— BEGIN Extract to read —

RealTime-Text-Summarization

https://youtu.be/PCWL1x4TniQ

Text Mining is one of the research areas that has been gaining lot of interest these days. The increasing availability of online information has necessitated intensive research in the area of automatic text summarization within the Natural Language Processing (NLP) community. Summarization technique preserves important information while reducing the original document. Text summarization can be implemented using Text classification. Any text mining application needs a corpus and the data (or features) that is fed to classification machine learning algorithm is huge. This study focuses on optimizing computing of machine learning by using SigSpace model. SigSpace model uses signatures instead of raw features reducing data drastically and it implements other features like independent learning, distributed learning, optimized accuracy, fuzzy matching etc. Finally, evaluation is done comparing different methodologies. And Real-time implementation in a web-client using Twitter heron, Apache Kafka, Mongo DB.

As the name says SigSpace uses signatures of a class as features to classification algorithm. In SigSpace, class based model was built by an evaluation and extension of existing machine learning models i.e., K-Means and Self Organizing Maps (SOM). The machine learning with SigSpace was modeled as a feature set with standard machine learning algorithms (e.g., Naive Bayes, Random Forests, Decision Tree) as well as a class model using L1 (Manhattan distance) and L2 (Euclidean distance) norms. SigSpace author Pradyumna, D. evaluated the model for Image Clustering and Audio classification. This project is one of the first implementations of SigSpace to text mining and classification.

Training Workflow: Workflow: Preprocessing is the first stage to clean text data and remove unnecessary data etc. Next, raw features are generated using stop word removal, lemmatization, Tokenizer, TFIDF, Word2vec. Using SOM data dimensions are reduced and then using KMeans, signatures of data are produced. These signatures are given to Naive Bayes Classification algorithm.

— END Extract to read —

Write out, word for word, the part of the text-summarization write-up starting with "Training Workflow: Workflow: Preprocessing" and going on through "Bayes Classification algorithm.". You will not need the data that comes next.

— BEGIN Supplied material —

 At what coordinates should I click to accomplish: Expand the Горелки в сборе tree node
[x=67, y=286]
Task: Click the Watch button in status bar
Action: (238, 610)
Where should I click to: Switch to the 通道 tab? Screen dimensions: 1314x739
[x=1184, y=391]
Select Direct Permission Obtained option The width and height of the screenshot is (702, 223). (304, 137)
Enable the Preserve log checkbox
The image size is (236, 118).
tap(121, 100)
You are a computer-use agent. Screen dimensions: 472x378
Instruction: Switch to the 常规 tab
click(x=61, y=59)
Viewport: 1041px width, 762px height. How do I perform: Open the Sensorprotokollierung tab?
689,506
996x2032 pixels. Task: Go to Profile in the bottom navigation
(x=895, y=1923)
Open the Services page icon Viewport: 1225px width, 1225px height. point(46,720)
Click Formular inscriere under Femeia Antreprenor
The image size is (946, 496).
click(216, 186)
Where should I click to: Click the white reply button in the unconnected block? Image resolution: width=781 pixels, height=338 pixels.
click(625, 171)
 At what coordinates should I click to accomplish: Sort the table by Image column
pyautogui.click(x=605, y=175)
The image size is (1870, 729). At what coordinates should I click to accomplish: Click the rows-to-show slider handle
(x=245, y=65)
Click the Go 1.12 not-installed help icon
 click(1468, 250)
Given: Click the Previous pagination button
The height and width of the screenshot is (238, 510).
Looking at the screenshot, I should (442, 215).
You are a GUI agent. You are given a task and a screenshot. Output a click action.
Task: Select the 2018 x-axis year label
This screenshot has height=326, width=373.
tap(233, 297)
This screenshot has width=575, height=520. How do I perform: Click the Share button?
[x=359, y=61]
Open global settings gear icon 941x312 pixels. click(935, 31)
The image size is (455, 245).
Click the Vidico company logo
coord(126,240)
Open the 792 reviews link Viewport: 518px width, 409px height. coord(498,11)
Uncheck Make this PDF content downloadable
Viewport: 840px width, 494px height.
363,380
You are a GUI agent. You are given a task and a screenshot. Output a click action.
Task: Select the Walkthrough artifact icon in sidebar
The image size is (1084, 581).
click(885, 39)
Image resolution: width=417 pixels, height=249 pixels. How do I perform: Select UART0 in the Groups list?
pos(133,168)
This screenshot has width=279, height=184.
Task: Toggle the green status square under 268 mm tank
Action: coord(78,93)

— END Supplied material —

Worked solution ▸
Training Workflow: Workflow: Preprocessing is the first stage to clean text data and remove unnecessary data etc. Next, raw features are generated using stop word removal, lemmatization, Tokenizer, TFIDF, Word2vec. Using SOM data dimensions are reduced and then using KMeans, signatures of data are produced. These signatures are given to Naive Bayes Classification algorithm.